As to the ownership society, for a period of time rising home prices and access to credit helped mask the effects of stagnating wages. But now the debt left in the wake of the housing crash, is dragging down millions of American families. As of October 2009, nearly one in four mortgages was underwater, meaning the mortgage holder owes more on the mortgage than the underlying home is worth; that number is expected to increase to 48 percent by 2011. Overall, American households have suffered a $12.6 trillion loss in household wealth, a significant portion in their homes and retirement accounts, and as a result, one in four Americans over 62 are putting off retirement because they cannot make ends meet.

By contrast to this American picture, there has been little increase in poverty in the core EU countries, no precipitous drop in household wealth or income, little or no evidence of people having to forego health care for financial reasons, and little or no increase in the number of people who are putting off retirement for financial reasons. If one were not rich and one could choose where to experience an economic downturn as serious as the Great Recession, one would clearly choose Germany, the Netherlands, France, Belgium, Italy, or the Nordic members of the European Union, not the United States. The experience of working and middle class in other European economies of course has been more difficult but these economies do not have the same level of social welfare protections as do the richer core economies.

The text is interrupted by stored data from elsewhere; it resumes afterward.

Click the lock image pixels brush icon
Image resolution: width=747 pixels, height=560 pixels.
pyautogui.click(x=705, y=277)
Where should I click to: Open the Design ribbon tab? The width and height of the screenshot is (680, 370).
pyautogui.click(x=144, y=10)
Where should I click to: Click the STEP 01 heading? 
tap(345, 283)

There are three reasons why the United States has done so much more poorly in cushioning the impact of the Great Recession on its working and middle class than has these core European Union economies. First, the American system of social and economic security revolves much more closely around employment—having a job—than does Europe’s. As is well known, health insurance in the United States is still largely employer based; if you lose your job, you most likely lose your health insurance as well. But so are other features of America’s social welfare system. As a result of the welfare reforms passed under the Clinton Administration, America’s principal welfare program—Temporary Assistance for Needy Families—is now linked to work requirements. Not surprisingly, the number of people accessing the program has scarcely expanded during the recession because employment itself has declined even as the number of poor has increased alarmingly.

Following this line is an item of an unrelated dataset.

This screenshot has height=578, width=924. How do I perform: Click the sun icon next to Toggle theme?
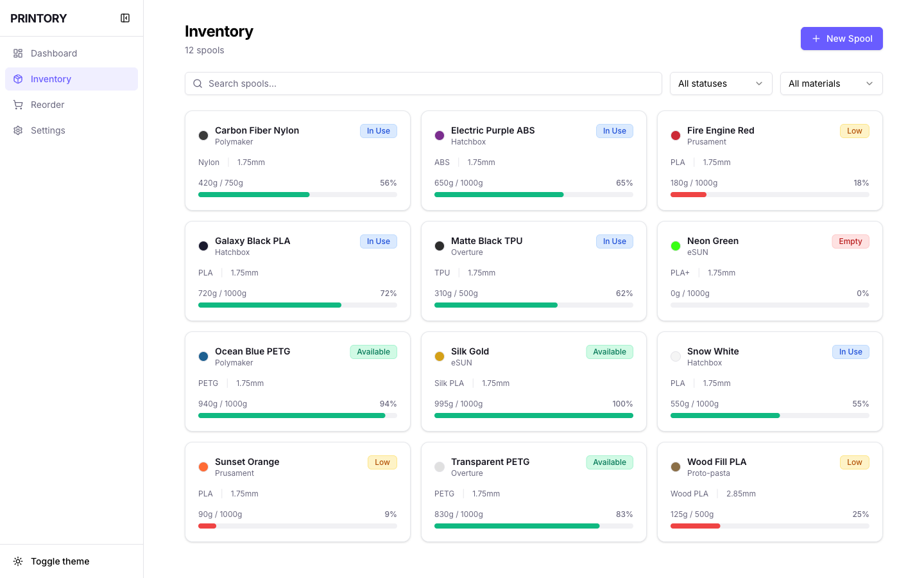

Likewise, America’s main program for helping the working poor—the earned income tax credit—is dependent on being in work or having earned income. Individuals who can show they have earned income up to a certain level are eligible for a refundable tax credit to supplement their income; those who have not been employed and have no earned income are not. And what is true for America’s working poor is as true for America’s middle class.

Many of America’s most important social welfare state benefits relating to education, child care, home ownership, and retirement are delivered through the tax codes as deductions against income. This has created a social welfare state that heavily favors upper and middle income groups; indeed the majority of benefits now go to the top 20 percent not to those who need them most, creating in effect a two-tier welfare state. But that also means that as unemployment and underemployment rise and the incomes of those in the middle decline, so do their social benefits for education, child care and retirement. As a result, they can quickly find themselves pushed into the bottom tier of America’s social welfare system fighting for limited resources.